Top Financial Tips for New Parents

Being a new parent comes with a lot of decisions. From picking the right stroller and car seat to the perfect name, making the right choices can be stressful. We hate adding to your parental to-do list, but now is the time to add some financially-related tasks to your list as well.

Insurance

  • Add Your Child to Your Health Insurance
    It seems like a no-brainer, but this task can get overlooked in all of the chaos that comes with a new baby. Most health insurance plans want you to add your new bundle of joy within 30-60 days of delivery. Check with your insurance company and get that baby covered!
  • Update Your Life Insurance
    First, if you don’t already have life insurance – having a baby is an excellent reason to get one now for you and your spouse. This will protect your family when they need it most. Thankfully, life insurance is usually downright affordable. Many financial institutions, like WWFCU, can give you access to discounted policies.
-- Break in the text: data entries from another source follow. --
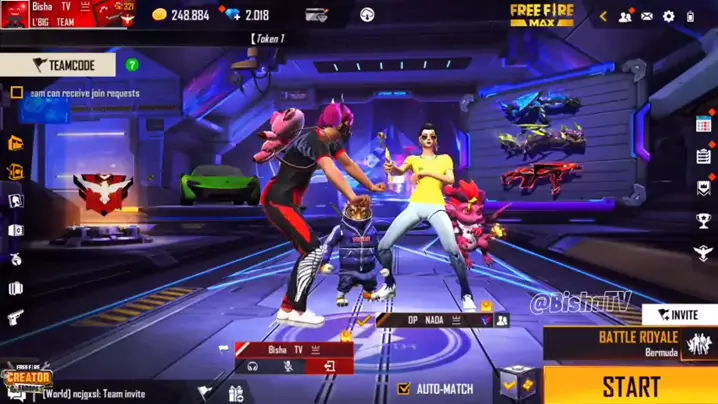Open the calendar events icon
The width and height of the screenshot is (718, 404).
point(704,123)
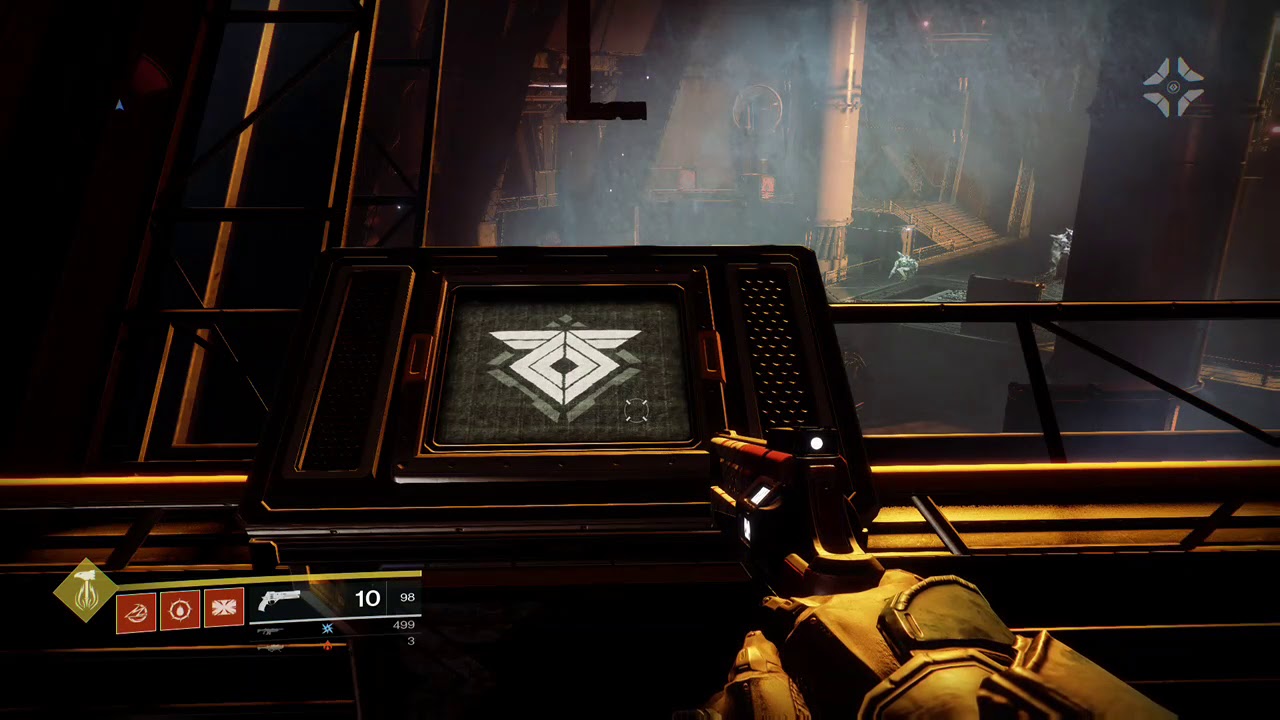Switch to the heavy weapon with 3 ammo
1280x720 pixels.
(270, 647)
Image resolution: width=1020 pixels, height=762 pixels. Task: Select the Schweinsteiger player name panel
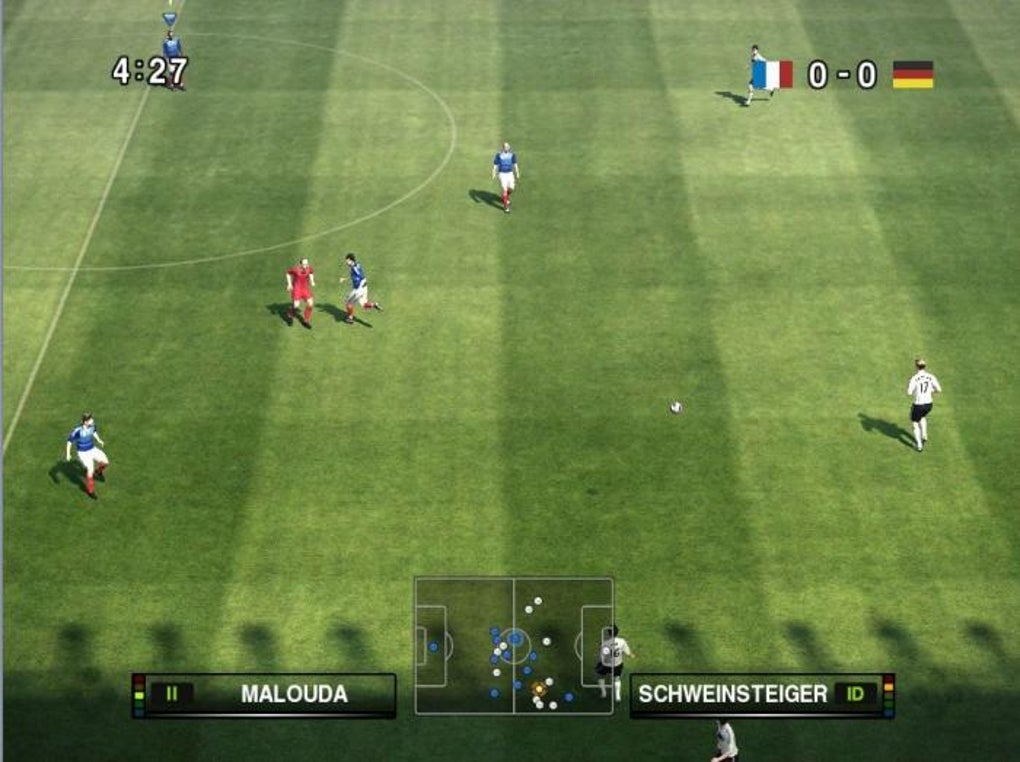[x=761, y=694]
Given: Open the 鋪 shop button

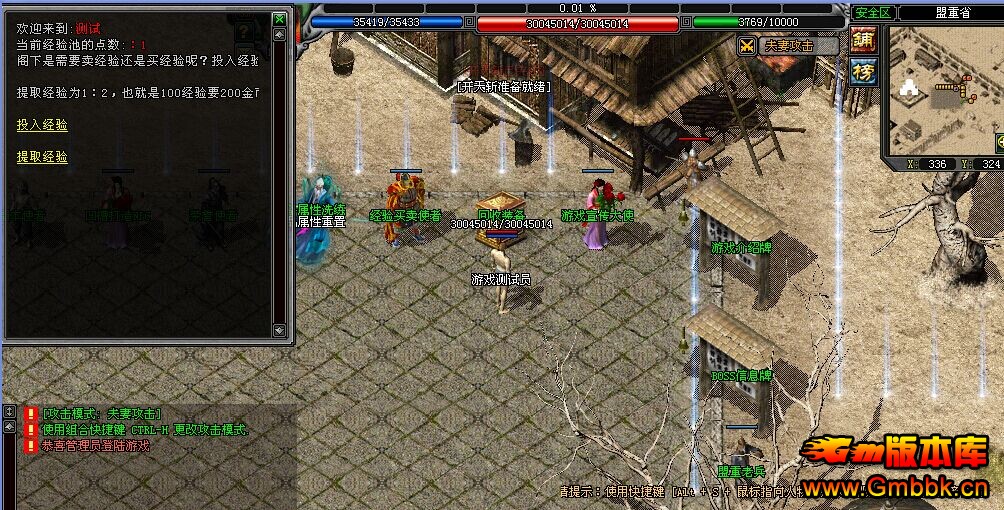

If you already have a policy, be sure to make your child a beneficiary.

Accounts and Forms

  • Health Savings Accounts
    If your employer offers a health savings account (HSA), and you already take part, you may want to adjust your contributions. An HSA lets you use pre-tax dollars to pay for a variety of health-related expenses like co-pays, infant formula, breast pumps and more. 
  • Get or Update Your Will
    Nobody likes to think about a time when they won’t be around, but now that you have a little one, you’ll want to make sure they’re covered by having a will.A will not only lists beneficiaries when you pass, but also states who you wish to be guardians if your children are under 18. Work with an attorney to update these things or to create a will if you don’t already have one. 
  • Tax Time
    Once tax time rolls around, you’ll see the financial benefits of having a child – the Child Tax Credit. The IRS also gives you credit for childcare with the Child and Dependent Care Credit. Be sure your tax planner is aware of your latest family addition or, if you file yourself, don’t miss these important credits on your return. 
  • Important Records
    Once your baby is born, make sure you receive paper copies of key records such as the birth certificate, Social Security card and immunization record. You’ll need three copies of the birth certificate – one for you, one for your child to have later in life and one for a guardian. The Social Security card will arrive by mail. And the immunization record is vital if you’ll be putting your child in daycare. Be sure to keep all of your important documents in a fireproof safe. 

Budgets and Savings

  • Change Your 401k
    Update the beneficiaries on your 401k to include your new baby. You may want to reconsider what your contributions are as well. It never hurts to save more when you can.
  • College Savings
    Sure, they’re just in diapers. But that doesn’t mean you shouldn’t start planning for their college education now. A 529 college savings account may be a great option for you. They grow tax-free and aren’t taxed when money is withdrawn as long as you use it to pay for qualified education expenses. According to the U.S. News, it currently costs $9,716 to $35,676 per year to send a kid to college – so start saving now. Speak to a financial planner to weigh your college savings options. 
  • Revisit Your Debt
    Ideally, this should be handled as soon as you find out a baby is on the way. Do everything you can ahead of time to reduce your debt by as much as possible. Switch high-rate credit cards for lower rate ones, consolidate your debt into a low-rate loanand make more than your monthly payments till at least the baby arrives. 
  • Revise Your Budget
    You’ll soon be amazed at how something so tiny can cost so much! The USDA states it costs $233,000 to raise a child. Chances are, your budget could use some tweaking now that you have new family member. Diapers, formula, clothing and childcare can make a big dent in your finances. Experts recommend upping your monthly budget by at least 10% to accommodate these growing expenses. 
  • Increase Your Emergency Fund
    This is another one of those “if you don’t have one, get one” scenarios now that you’re a new parent. You want to make sure you’re financially covered in case of an unforeseen emergency or unexpected layoff. Most experts recommend having 6-12 months’ worth of expenses in your emergency fund. But start with whatever you can afford. Learn more about emergency funds here

We’re not saying you have to do all of this today, but it’s good to review best recommendations and start from there. Be sure to speak to your accountant, tax expert or financial planner to make the choices that are right for you and your new family.